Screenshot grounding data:
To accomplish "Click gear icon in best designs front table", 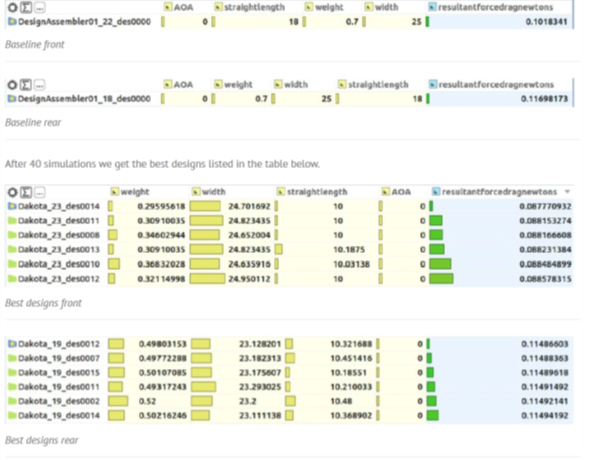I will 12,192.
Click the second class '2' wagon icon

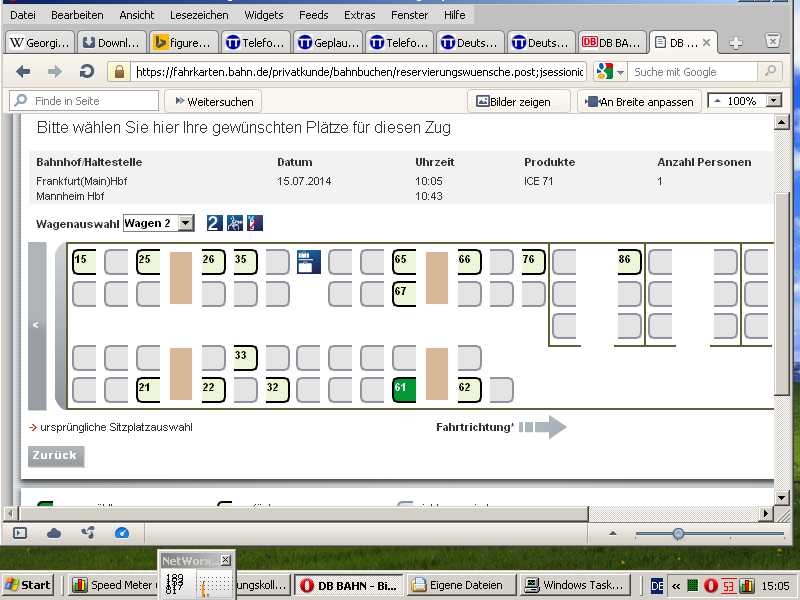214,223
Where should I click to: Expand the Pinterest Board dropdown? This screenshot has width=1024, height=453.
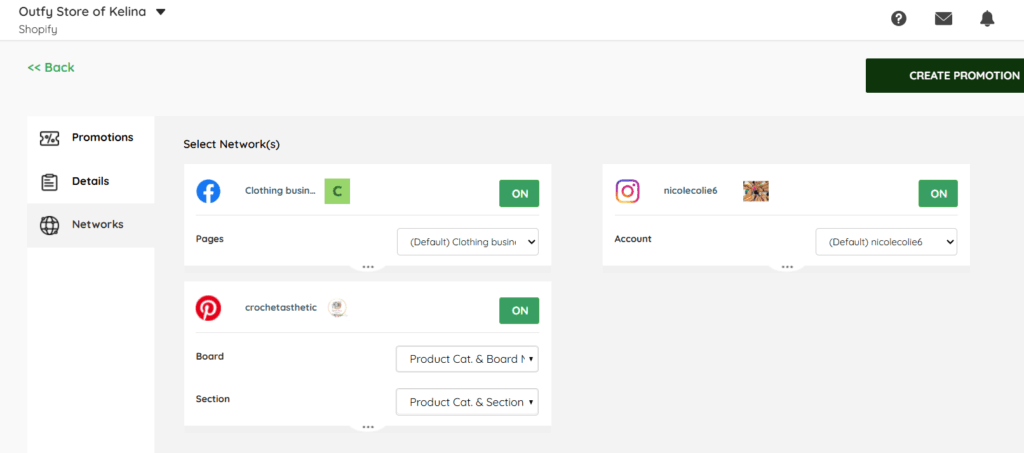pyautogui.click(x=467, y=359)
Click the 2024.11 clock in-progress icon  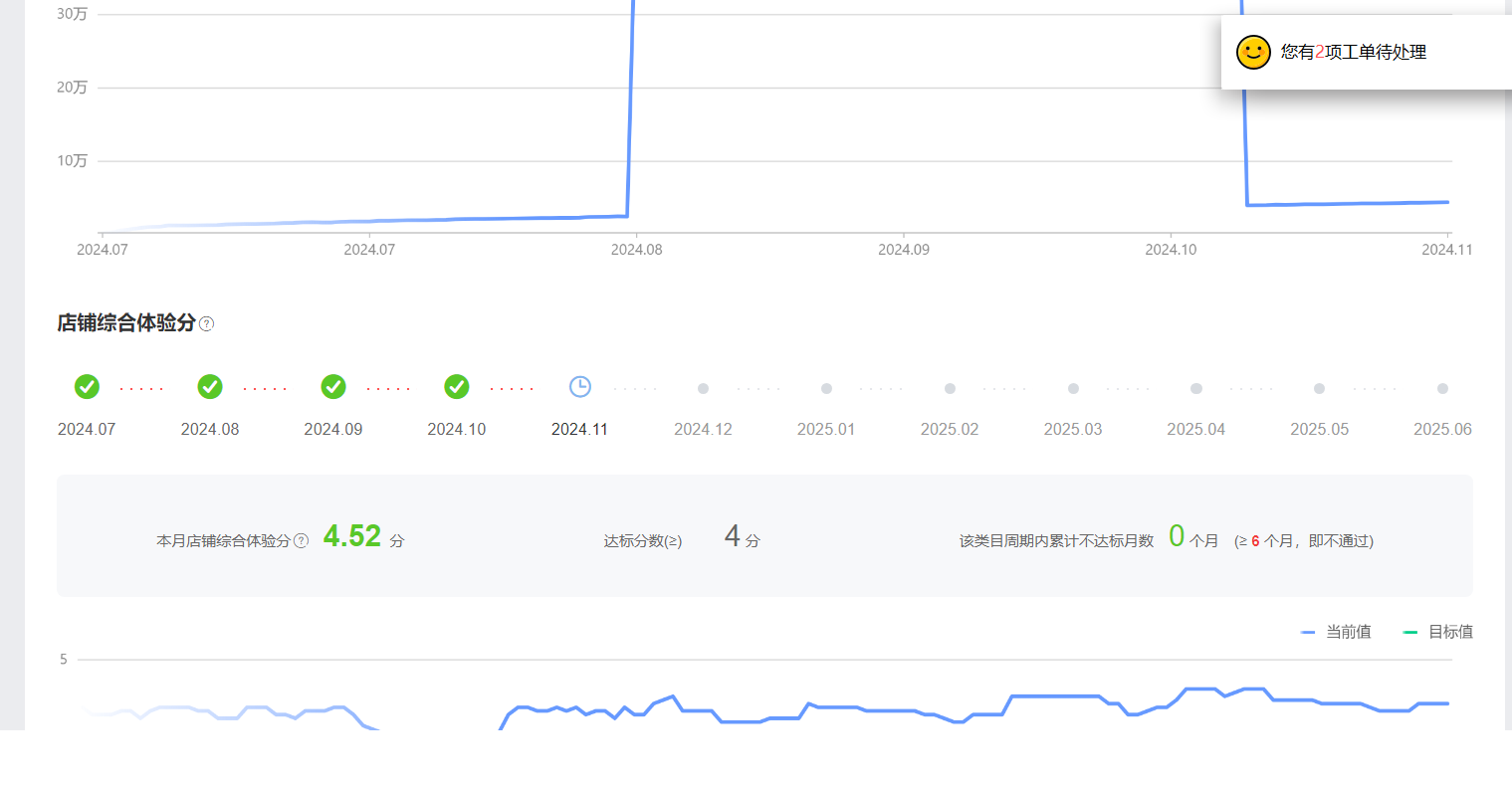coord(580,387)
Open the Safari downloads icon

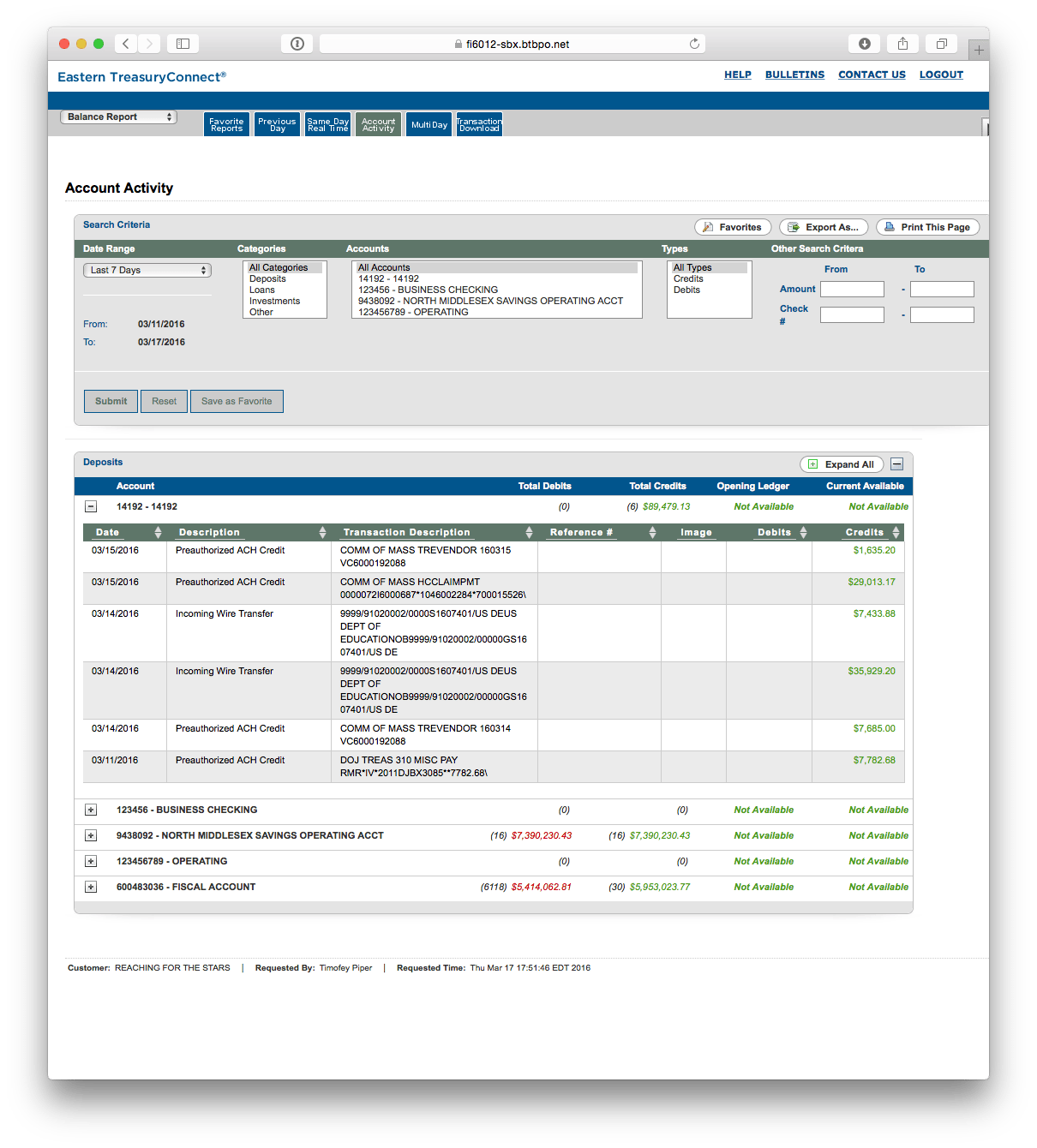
* * *
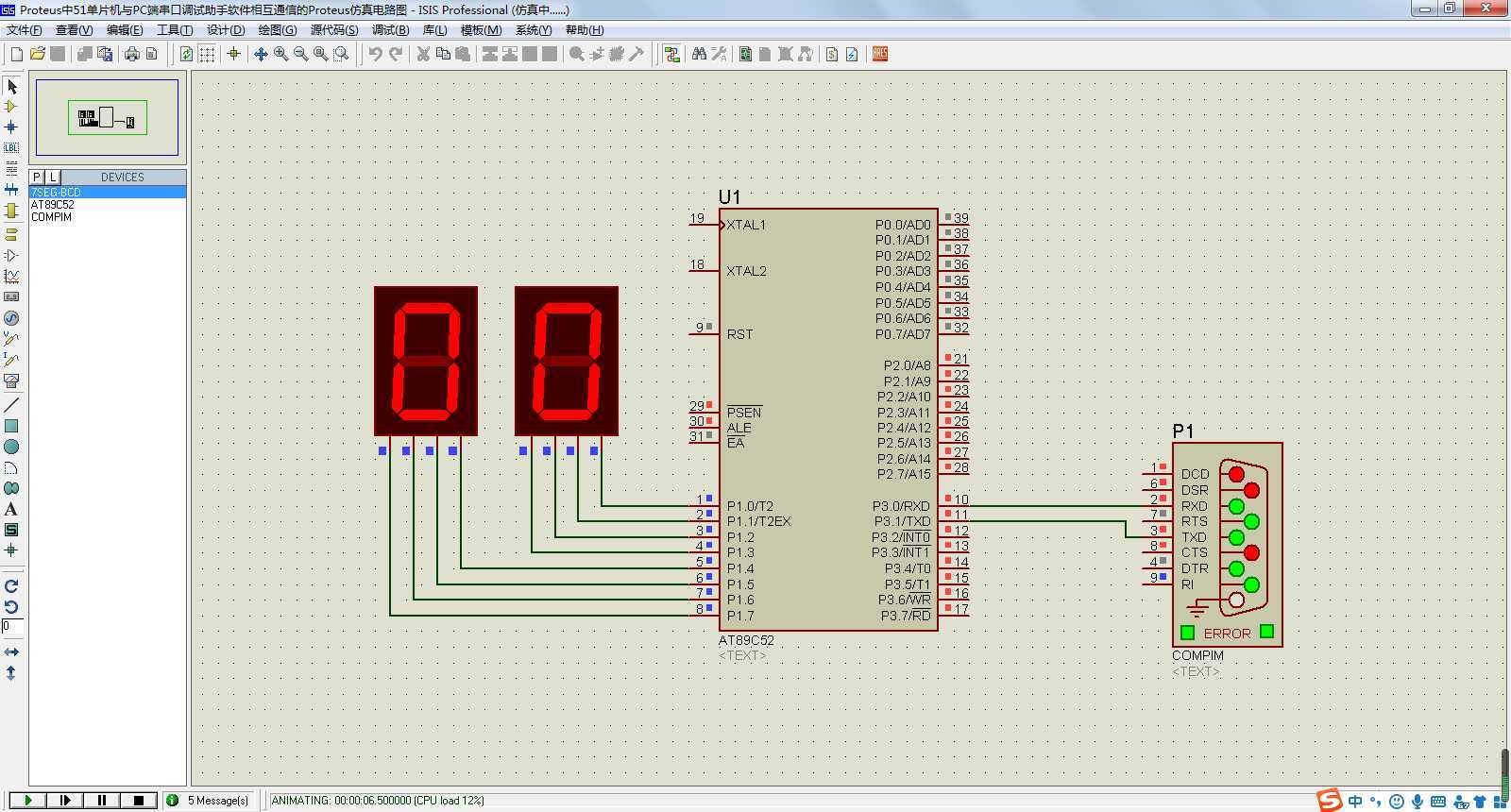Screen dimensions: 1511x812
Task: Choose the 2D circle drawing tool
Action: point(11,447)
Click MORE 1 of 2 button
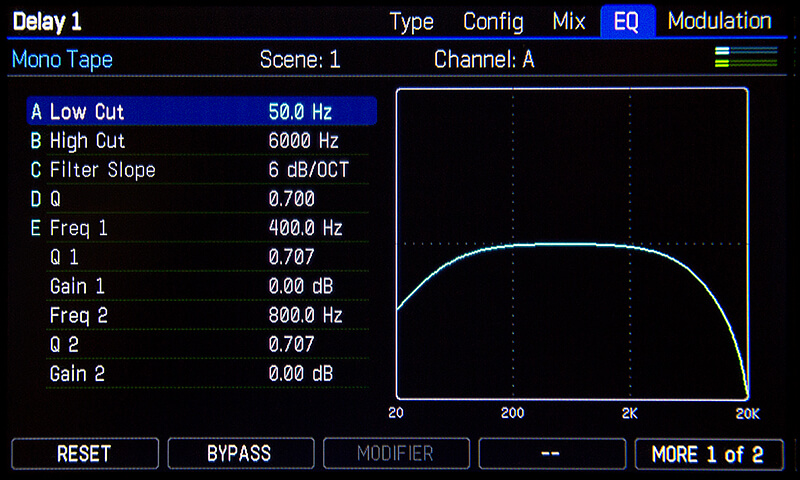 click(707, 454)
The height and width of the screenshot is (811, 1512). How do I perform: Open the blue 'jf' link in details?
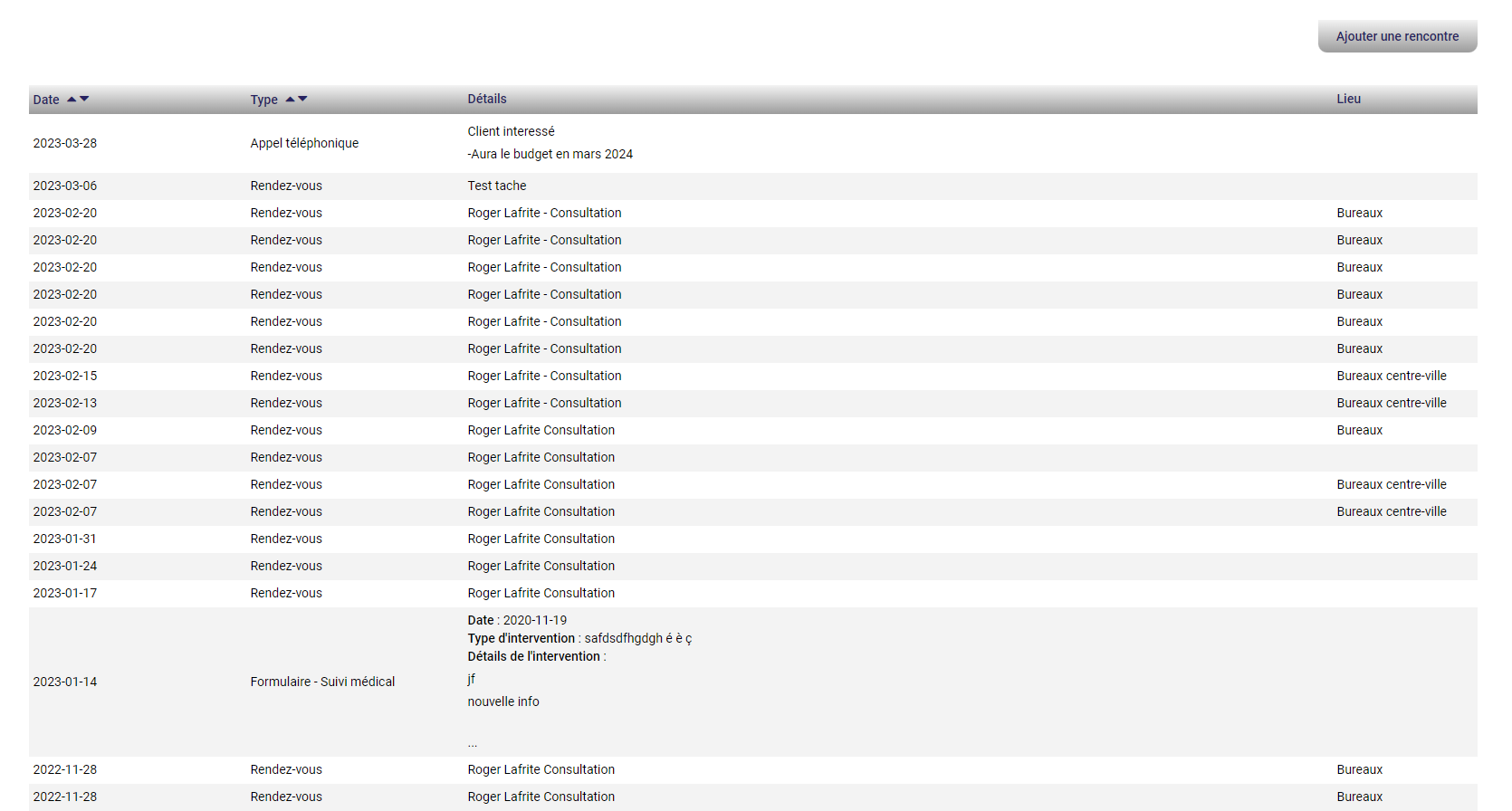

TASK BRIEF: Look above for the line with "Click MORE 1 of 2 button"; quote it and every line after it, stopping after the line with "The height and", exactly, with nothing added and without pictures.

ANSWER AREA:
Click MORE 1 of 2 button
 click(707, 454)
The height and width of the screenshot is (811, 1512). How do I perform: Open the blue 'jf' link in details?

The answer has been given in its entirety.